C'est un régime autoritaire avec une réponse autoritaire aux manifestations et soulèvements. Le gouvernement n'a pas changé, même après la démission de son président historique Noursoultan Nazarbaïev en 2019. Sur le plan économique, il a fait des concessions assez rapidement, en plafonnant notamment les prix de l'énergie. Il est probable qu'il en fera d'autres. Mais, compte tenu de la situation et de la nature du régime, rien de surprenant qu'il utilise la violence ou qu'il suspecte un pouvoir étranger dessous. Seul fait nouveau : le président Kassym-Jomart Tokaïeva a décidé de couper internet ; ce qui, pour le cas, n'est pas habituel. Son intérêt là est triple. Il coupe ainsi l'information aux journalistes et aux chercheurs étrangers, mais aussi permet d'éviter que les manifestants puissent se coordonner et diffuser largement les images des émeutes, ouvrant la voie à une extension de la contestation.

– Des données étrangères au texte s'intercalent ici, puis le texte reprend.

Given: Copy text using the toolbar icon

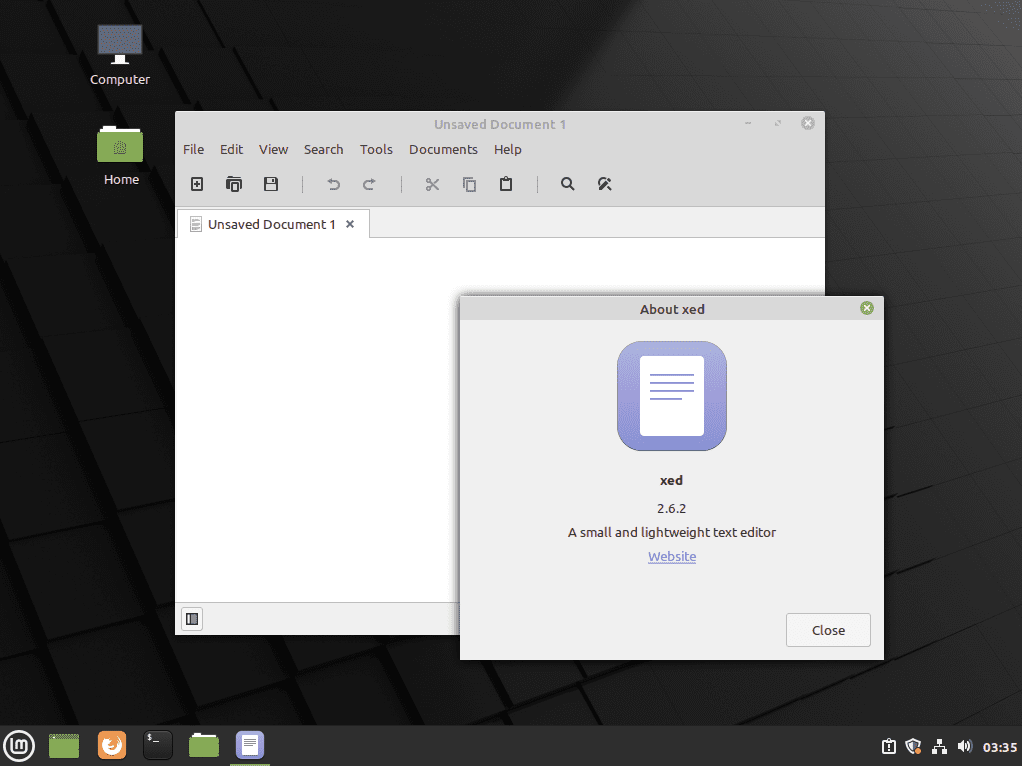Looking at the screenshot, I should tap(469, 184).
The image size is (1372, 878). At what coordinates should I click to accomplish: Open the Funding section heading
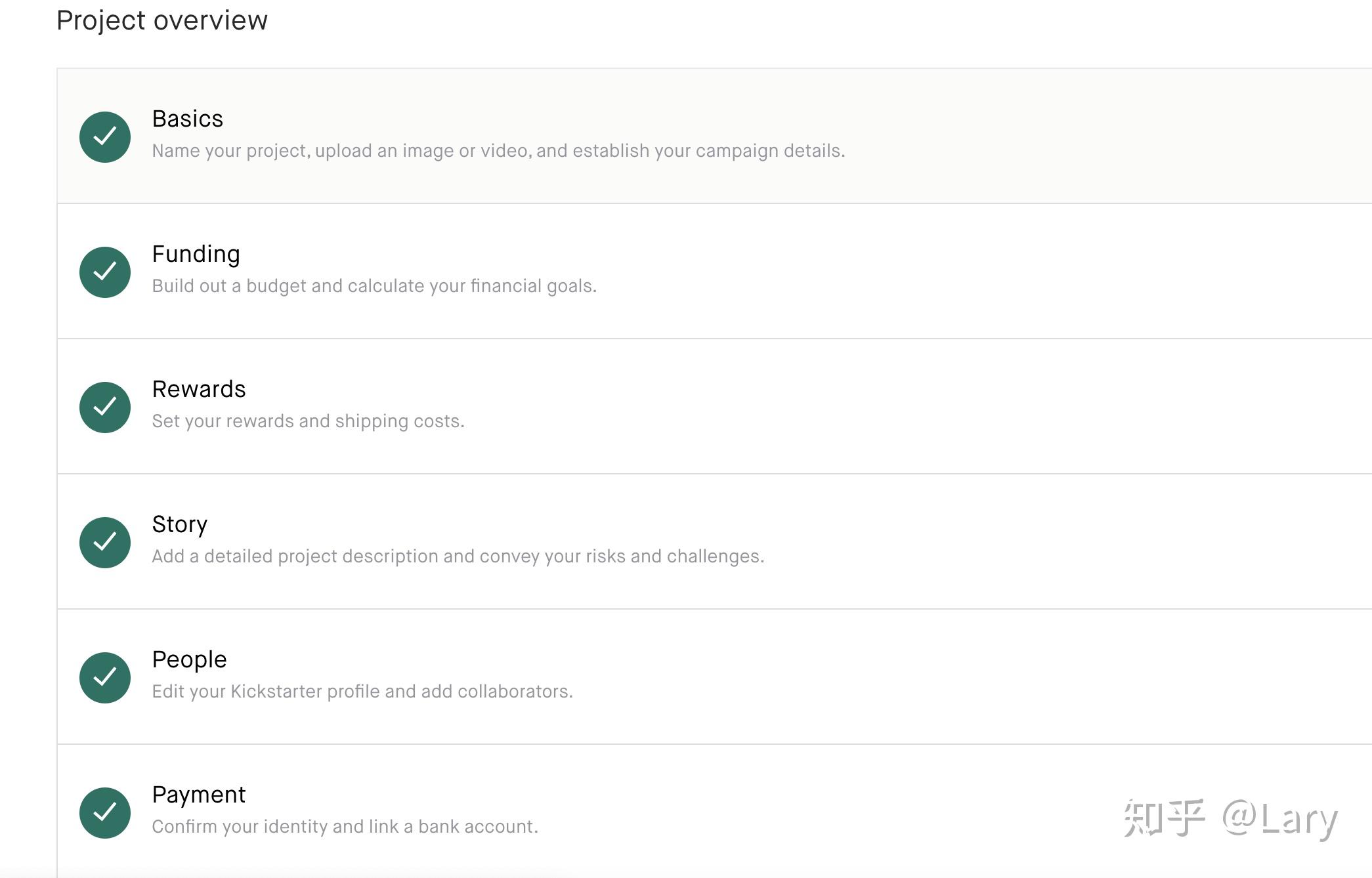click(x=196, y=254)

Face à ce mouvement sans précédent, le président kazakh a demandé le soutien de la Russie. Vladimir Poutine qui, a accepté, peut-il changer la donne ?

C'est l'Organisation du traité de sécurité collective (OTSC) qui officiellement a été sollicitée, mais évidemment la Russie en est le membre dominant. Par leur équipement et leur entraînement, les forces russes peuvent effectivement changer les choses. Il faut d'ailleurs noter que 20% du Kazakhstan est russe, soit un cinquième de la population en tout. Vladimir Poutine a toujours fait part de sa volonté de défendre l'intérêt de ses ressortissants. Il ne fait aucun doute qu'il ait décidé d'envoyer son aide pour limiter les émeutes. Mais ce serait un échec pour lui de devoir utiliser la force. Les Russes sont là pour être à la manœuvre, mais ne veulent pas intervenir, ce sont des troupes de dissuasion. L'Europe, elle, a un pouvoir très faible. Elle n'entretient que des relations commerciales avec le pays d'Asie.

Les manifestations peuvent-elles durer ?

Aucune des problématiques qui sont à l'origine profonde des manifestations - précarité, inégalités dans un pays où la concentration des richesses est très forte  et où l'opposition est muselée - n'a pour l'instant été résolue et je ne suis pas sûr que le gouvernement kazakh soit en mesure d'engager de nouvelles réformes qui permettraient, par exemple, un desserrement de la contrainte politique, surtout depuis que la Russie a apporté son soutien. Le feu va donc continuer de couver sous la cendre, avec le risque de nouveaux embrasements.